How a Home Run Becomes A Single

How a Home Run Becomes A Single

Look, this year’s Dodger Opening Day was a weird one, ok?  Misread fly balls on both sides, bad fastballs from nearly every Dodger pitcher, and an injury to Austin Barnes – the toughest player on the team.  But the inciting incident had to be the base running mishap between Justin Turner and Cody Bellinger.  Bellinger hit a home run…but then he didn’t.  So what happened?  This is sad tale of how a home run becomes a single and the derailment of Opening Day.

Top of the third inning, Justin Turner hit a ground ball to right field for a single.  Up comes Cody Bellinger.  He hit a wall-scraper that falls out of Raimel Tapia’s glove.  Bellinger slowed down to a home run trot, then started pointing frantically.  Justin Turner charged past him on his way back to first.  

The ball definitely left the yard, but no one seems to know what the score is.  Confusion sets in.  The umpires congregate. Dave Roberts steps out, swinging his finger around like an umpire would call a home run.  

In the end, the home run becomes a single, Bellinger is out, and Turner walks to home plate.

Sssssooooo…..what happened?

There are currently thirteen ways for a runner to be called out.  This situation is the ninth one listed.5.09(b)(9) runner rule home run becomes a single

Runners on the basepath have to stay in batting order.  They cannot run the bases out of order.   When Turner turned back to first because he thought Tapia caught the ball, he triggered this rule.

Even though Turner was the player that turned back and caused the situation, it’s technically on the trailing runners to maintain the order of runners, no matter what the lead runner is doing.  Because Bellinger reached first and he and Turner crossed paths between first and second, it’s recorded as a single and an out.  But because the ball did leave the field, Turner’s run counted because he went back and walked the bases. He could not have been tagged out because the ball was “dead.” 

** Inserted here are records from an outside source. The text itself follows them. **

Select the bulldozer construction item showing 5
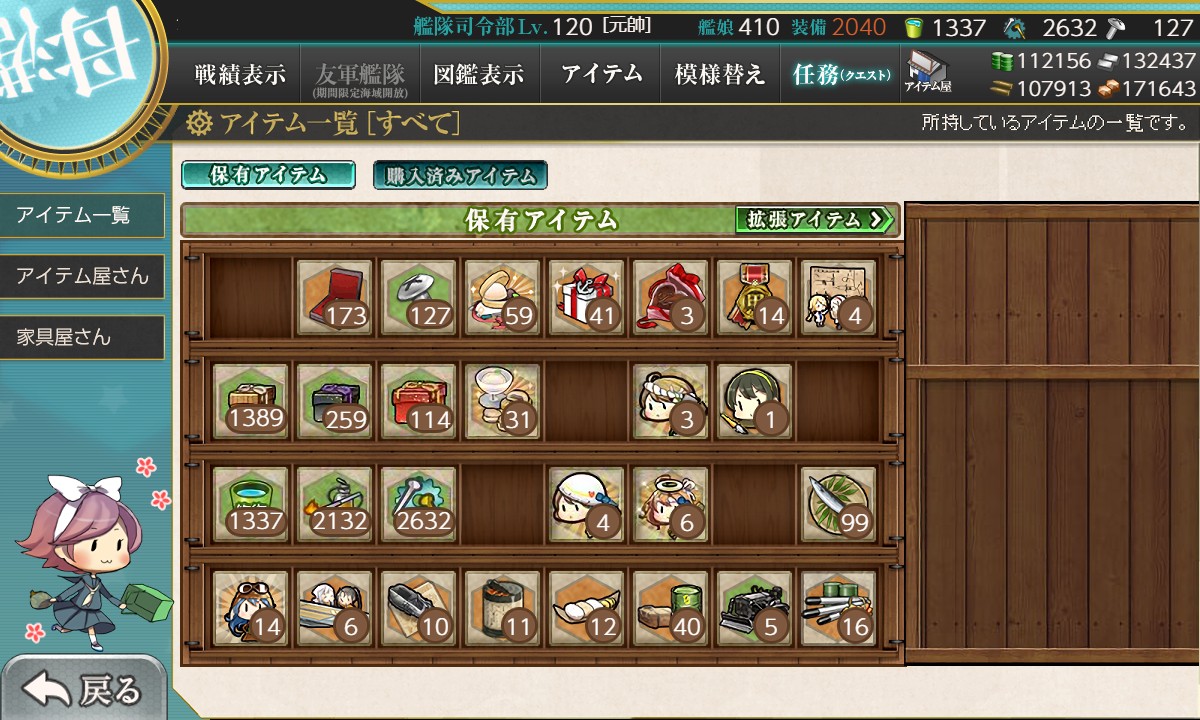This screenshot has width=1200, height=720. point(755,607)
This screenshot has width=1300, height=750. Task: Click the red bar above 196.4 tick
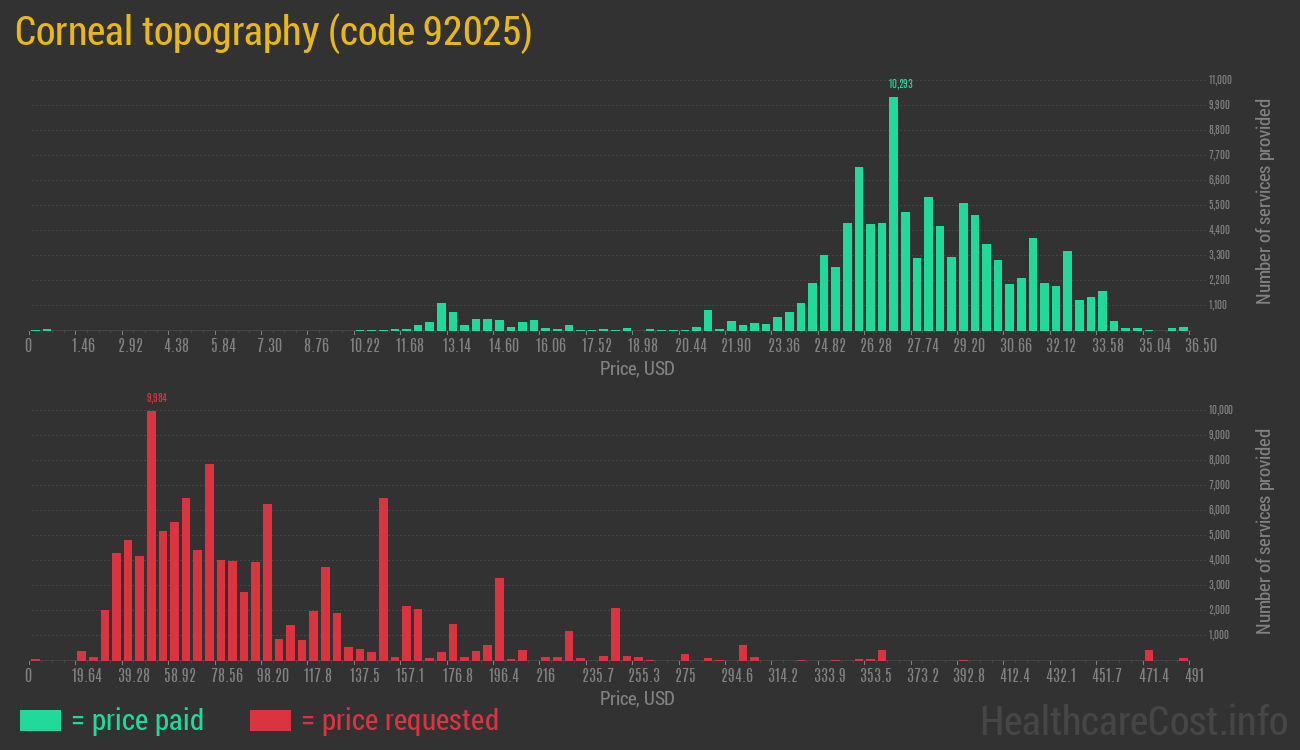[499, 619]
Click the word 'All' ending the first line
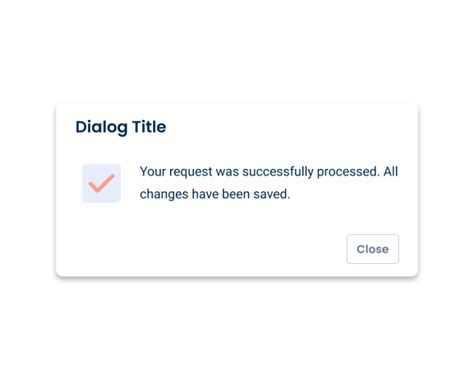This screenshot has width=474, height=379. click(391, 171)
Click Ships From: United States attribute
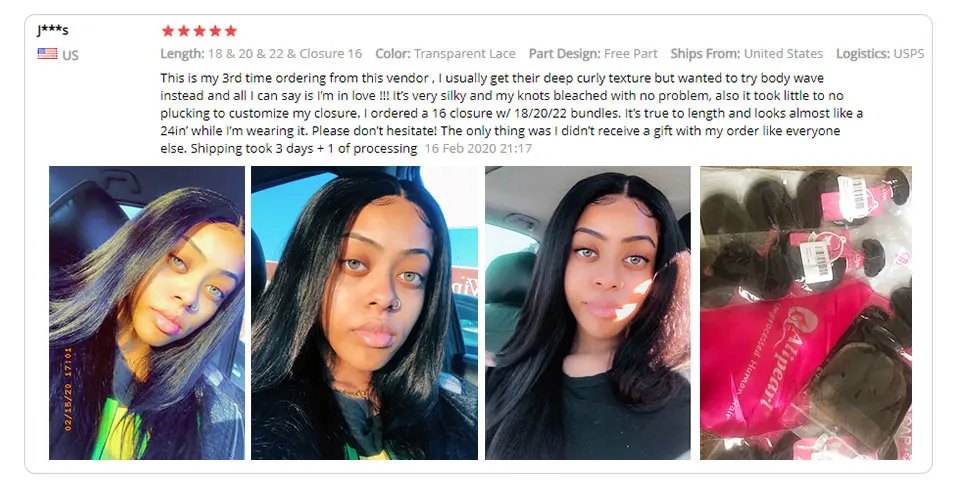Screen dimensions: 960x486 click(x=746, y=54)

After the umpires gave their ruling, Turner walked the bases, tagging home still under a mild air of confusion.  Funnily enough, Turner potentially had to cross home for the game to continue.  Rule 4.01(e) states when a new ball can be introduced into play. 

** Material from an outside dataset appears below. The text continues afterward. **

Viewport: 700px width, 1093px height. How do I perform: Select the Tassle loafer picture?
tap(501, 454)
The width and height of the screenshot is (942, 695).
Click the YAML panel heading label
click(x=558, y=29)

Rule 4.01(e) states when a new ball can be introduced into play

What this basically means is that after a home run, the runner must cross home plate before a new ball can be introduced.  There’s no clear ruling on what happens when the runner who hit the home run is out.  Considering this is only a situation that can happen when there are runners on base, perhaps the point is moot. 

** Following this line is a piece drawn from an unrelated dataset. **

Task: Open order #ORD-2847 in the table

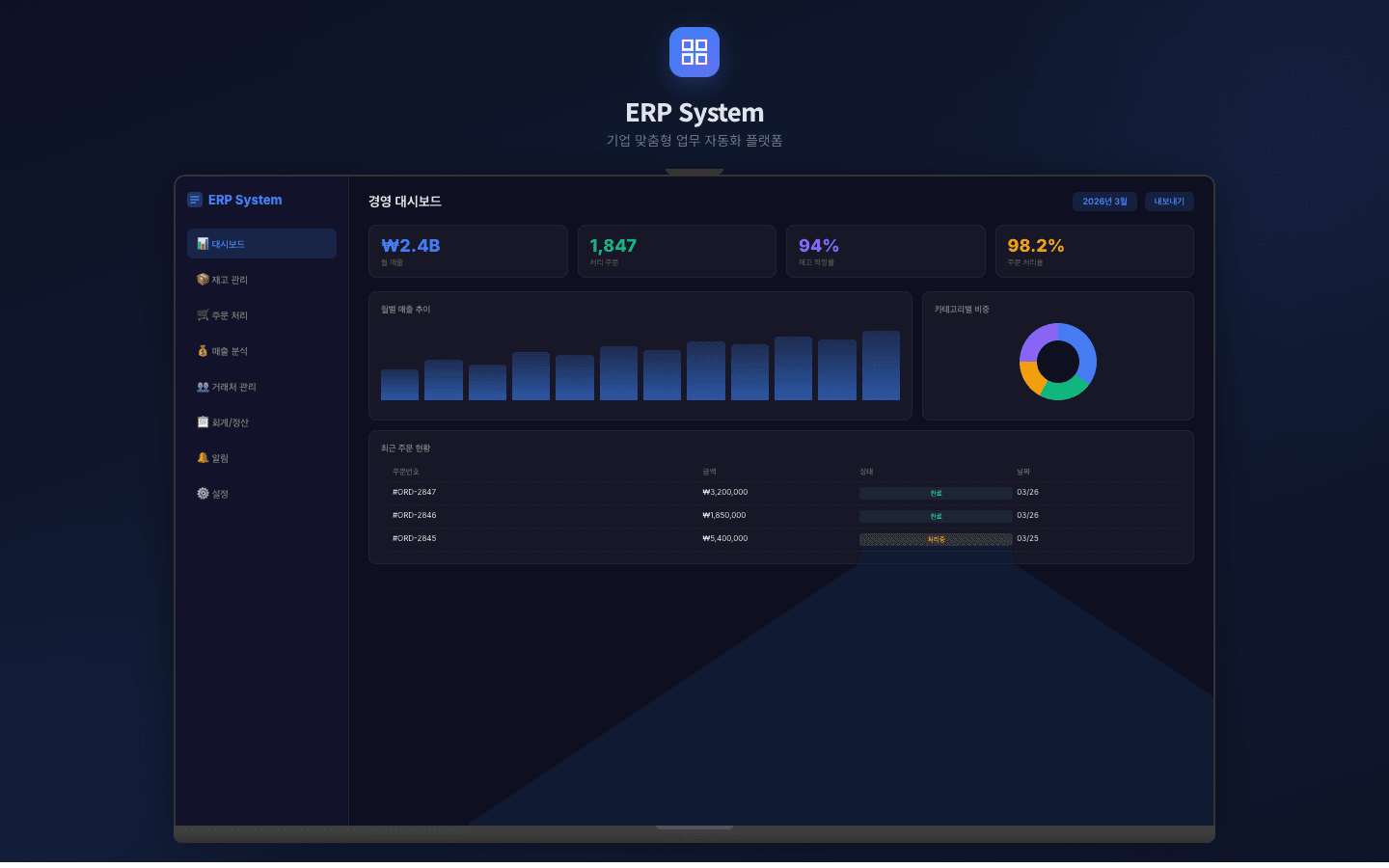Action: (415, 493)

It’s hard to say if Bellinger’s discounted home run, er, run would have made a difference.  Certainly not in the final score.  But as anyone who follows this team knows, they (sometimes very frustratingly) live and die as one.  Though there were some good individual moments, two errors also occurred.  And except for a very long foul ball from Charlie Blackmon (which also caused some mild confusion), no one else attempted to leave the yard.  It was, to say the least, not a typical Coors Field outing for either team and there seemed to be a bit of a funk over the rest of the game.  

If Turner is the heart and soul of the team, what does it mean for said team when he’s the one who caused the kerfuffle? 

Honestly, I can’t blame Turner for turning back.  The ball was in Tapia’s glove.  Turner turned back as soon as he saw it.  It was just bad luck.

Let’s hope that all of those bad vibes shook out today.  Game two of Opening Weekend starts tomorrow at 5:40 PST.